The final piece remaining is WHY the operation fails ? Or why the Get-Put principle in the first place? - This has to do with type safety as answered by Jon Skeet here.
I also find this question hard to understand; splitting the single command into two commands helped me.
Below code is what actually happens in the background when the original method is inspected&compiled, the compiler makes its own local variable: the result of the i.get(0) call is placed in the register on the local variable stack.
And that is - for the understanding of this issue - the same as making a local variable which for convenience I have given the name element.
import java.util.List;
public class WildcardError {
void foo(List<?> i) {
Object element = i.get(0); // command 1
i.set(0, element); // command 2
}
}
When command 1 is inspected, it can only set the type of element to Object (--> upperbound concept, see Matt's answer), as it can not use ? as a variable type; the ? is only used for indicating that the generic type is unknown.
Variable types can only be real types or generic types, but since you don't use a generic type in this method like <T> for example, it is forced to use a real type. This forcing is done because of the following lines in the java specification (jls8, 18.2.1):
A constraint formula of the form ‹Expression → T› is reduced as follows:
[...]
– If the expression is a class instance creation expression or a method invocation expression, the constraint reduces to the bound set B3 which would be used to determine the expression's invocation type when targeting T, as defined in §18.5.2. (For a class instance creation expression, the corresponding "method" used for inference is defined in §15.9.3).
Solution Will Be,
import java.util.List;
public class WildcardError {
private void fooHelper(List<T> i){
i.set(0, i.get(0));
}
public void foo(List<?> i){
fooHelper(i);
}
}
here fooHelper will capture type T of wildcard ? (so as the name wildcard capture).
I think you misunderstand the ? in Generics. It isn't "wildcard capture" at runtime. It is "wildcard capture" at compile time. Since that capture is gone after compilation, the List<?> often becomes List<Object> or a list of some interface or common base class that is the lowest subclass that is shared amongst the instances according to the Generics type.
Because Java had to make the Generics system compatible with non-Generics supporting JVMs, there are no Generics types at runtime. This means that all checks / captures don't exist at runtime. Either the compiler permits a very narrow range of compatible Generics type assignments when it compiles, or it throws an error.

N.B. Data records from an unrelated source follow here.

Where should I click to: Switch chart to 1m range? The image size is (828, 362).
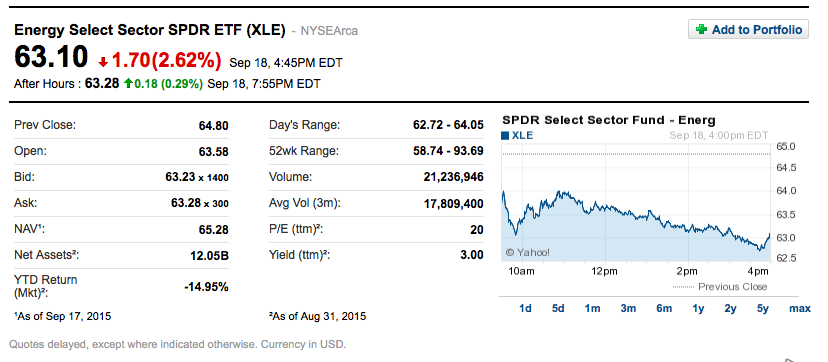(x=592, y=309)
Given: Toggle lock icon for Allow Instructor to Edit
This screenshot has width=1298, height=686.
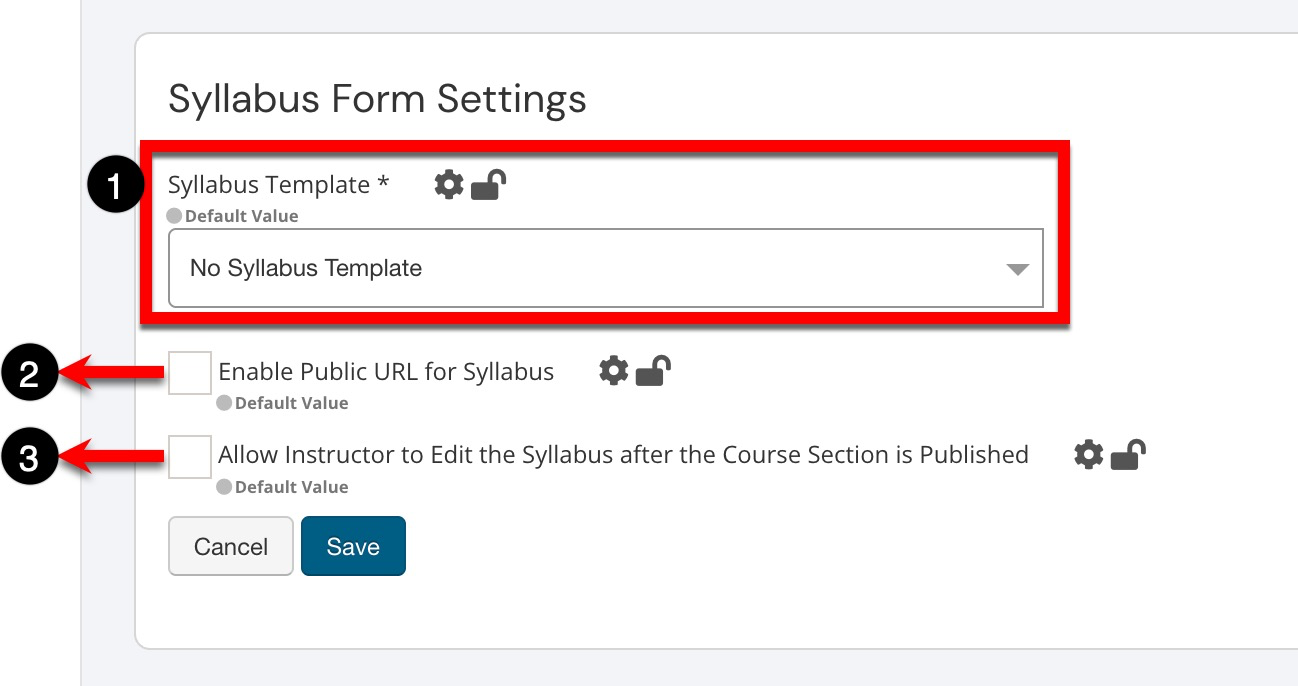Looking at the screenshot, I should pos(1128,455).
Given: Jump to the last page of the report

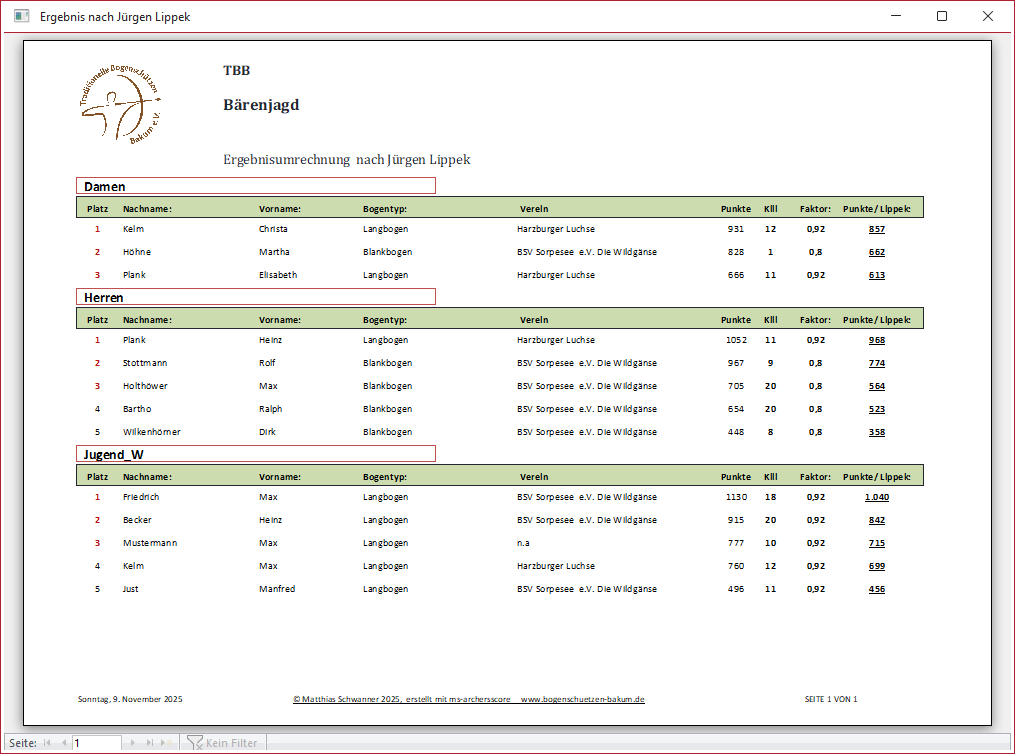Looking at the screenshot, I should pos(150,743).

Now if you want to hold a Generics type at runtime, there are approaches. Most of them involve passing the Class object as a parameter into a constructor, which holds it in a field. Then you can refer to the field for the exact passed type. You can entangle this type with your Generics parameters; and by doing so, you can then have the actual type in places in the runtime code where the "Generics type parameters" have been replaced by their most permissive type supported in the real Java type system. I don't recommend doing this for many situations, as it is a lot of work (and not likely to give you much more security); but, occasionally you really do need the type.
I guess your misunderstanding of the restriction comes from substitution of ? for any type, Object or something like that in your mind. But that assumption is not correct, ? in fact means unknown type. So in the following line
fooz.set(0, foo);
you're trying to assign the variable of some type to the variable of unknown type (since the function signature is like void set(int, ?)), which can never be possible, whatever the type of foo would be. In your case the type of foo is Object and you cannot assign it to a variable of some unknown type, which in fact may be Foo, Bar or any other.